Grade School Multiplication — 12 × 34 — Watch how each digit-by-digit multiplication places its result at the correct position in the product array, with carries propagating naturally.

Algorithm

  1. If either num1 or num2 is "0", return "0".
  2. Create a result array of length m + n, initialized to all zeros.
  3. Iterate i from m-1 down to 0 (digits of num1 from right to left):
    • For each i, iterate j from n-1 down to 0 (digits of num2 from right to left):
      • Compute mul = digit(num1[i]) × digit(num2[j]).
      • Compute positions: p1 = i + j, p2 = i + j + 1.
      • Compute sum = mul + result[p2].
      • Set result[p2] = sum % 10.
      • Add carry: result[p1] += sum / 10.
  4. Convert the result array to a string, skipping any leading zeros.
  5. Return the result string.

Code

#include <string>
#include <vector>
using namespace std;

class Solution {
public:
    string multiply(string num1, string num2) {
        int m = num1.size(), n = num2.size();
        if (num1 == "0" || num2 == "0") return "0";
        
        vector<int> result(m + n, 0);
        
        for (int i = m - 1; i >= 0; i--) {
            for (int j = n - 1; j >= 0; j--) {
                int mul = (num1[i] - '0') * (num2[j] - '0');
                int p1 = i + j;
                int p2 = i + j + 1;
                int sum = mul + result[p2];
                
                result[p2] = sum % 10;
                result[p1] += sum / 10;
            }
        }
        
        string str;
        for (int digit : result) {
            if (!(str.empty() && digit == 0)) {
                str += to_string(digit);
            }
        }
        
        return str.empty() ? "0" : str;
    }
};
class Solution:
    def multiply(self, num1: str, num2: str) -> str:
        if num1 == "0" or num2 == "0":
            return "0"
        
        m, n = len(num1), len(num2)
        result = [0] * (m + n)
        
        for i in range(m - 1, -1, -1):
            for j in range(n - 1, -1, -1):
                mul = (ord(num1[i]) - ord('0')) * (ord(num2[j]) - ord('0'))
                p1 = i + j
                p2 = i + j + 1
                total = mul + result[p2]
                
                result[p2] = total % 10
                result[p1] += total // 10
        
        # Convert to string, skip leading zeros
        result_str = ''.join(str(d) for d in result)
        return result_str.lstrip('0') or '0'
class Solution {
    public String multiply(String num1, String num2) {
        int m = num1.length(), n = num2.length();
        if (num1.equals("0") || num2.equals("0")) return "0";
        
        int[] result = new int[m + n];
        
        for (int i = m - 1; i >= 0; i--) {
            for (int j = n - 1; j >= 0; j--) {
                int mul = (num1.charAt(i) - '0') * (num2.charAt(j) - '0');
                int p1 = i + j;
                int p2 = i + j + 1;
                int sum = mul + result[p2];
                
                result[p2] = sum % 10;
                result[p1] += sum / 10;
            }
        }
        
        StringBuilder sb = new StringBuilder();
        for (int digit : result) {
            if (!(sb.length() == 0 && digit == 0)) {
                sb.append(digit);
            }
        }
        
        return sb.length() == 0 ? "0" : sb.toString();
    }
}

Complexity Analysis

Time Complexity: O(m × n)

We have two nested loops: the outer loop iterates through all m digits of num1, and the inner loop iterates through all n digits of num2. Each iteration performs O(1) work (one multiplication, one addition, one modulo, one division). The final string construction is O(m + n). Total: O(m × n).

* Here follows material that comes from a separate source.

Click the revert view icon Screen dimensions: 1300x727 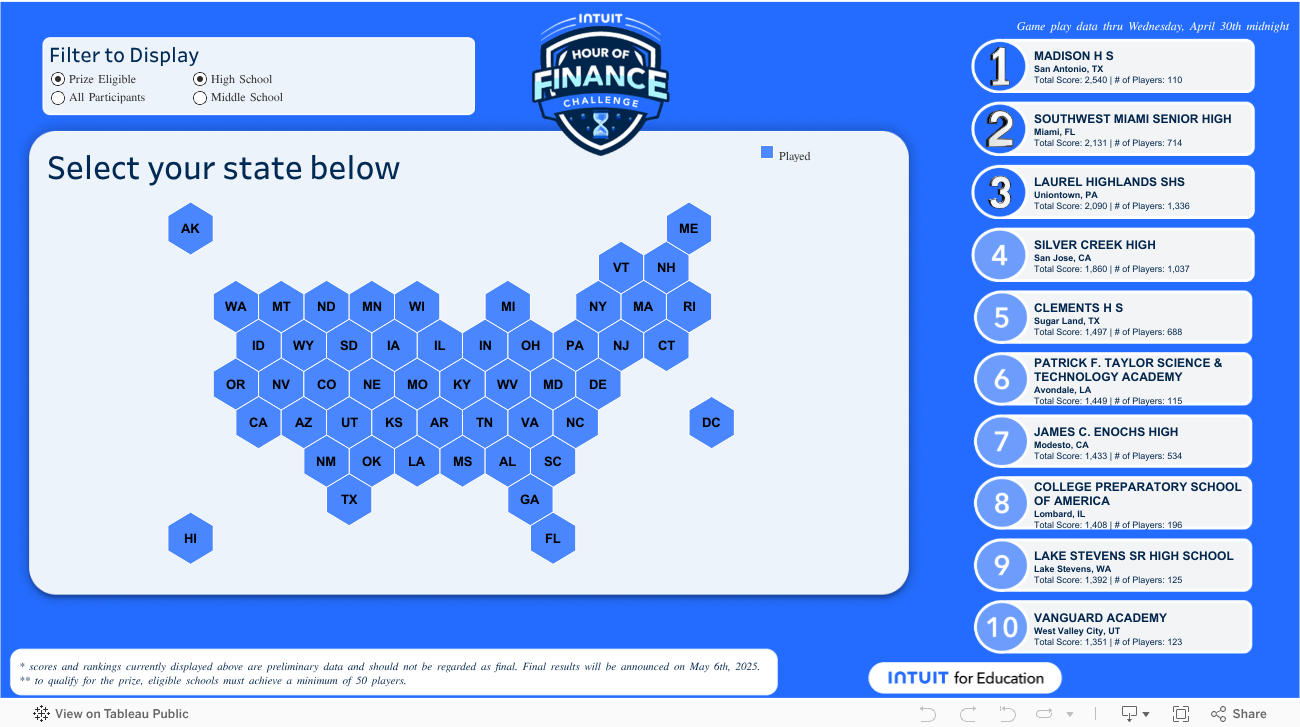pyautogui.click(x=1007, y=714)
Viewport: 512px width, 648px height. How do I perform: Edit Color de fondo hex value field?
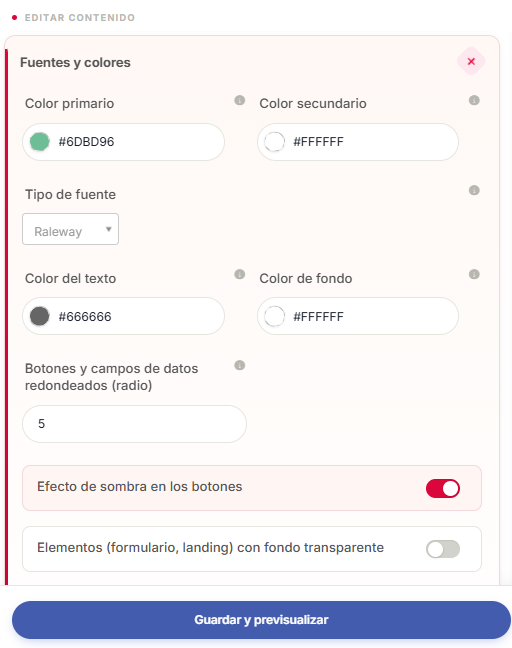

With m, n ≤ 200, this is at most 40,000 operations — extremely fast.

Space Complexity: O(m + n)

We allocate a result array of size m + n to hold the digits of the product. The product of an m-digit number and an n-digit number has at most m + n digits (for example, 99 × 99 = 9801 has 4 = 2 + 2 digits). The output string also takes O(m + n) space. Total extra space: O(m + n).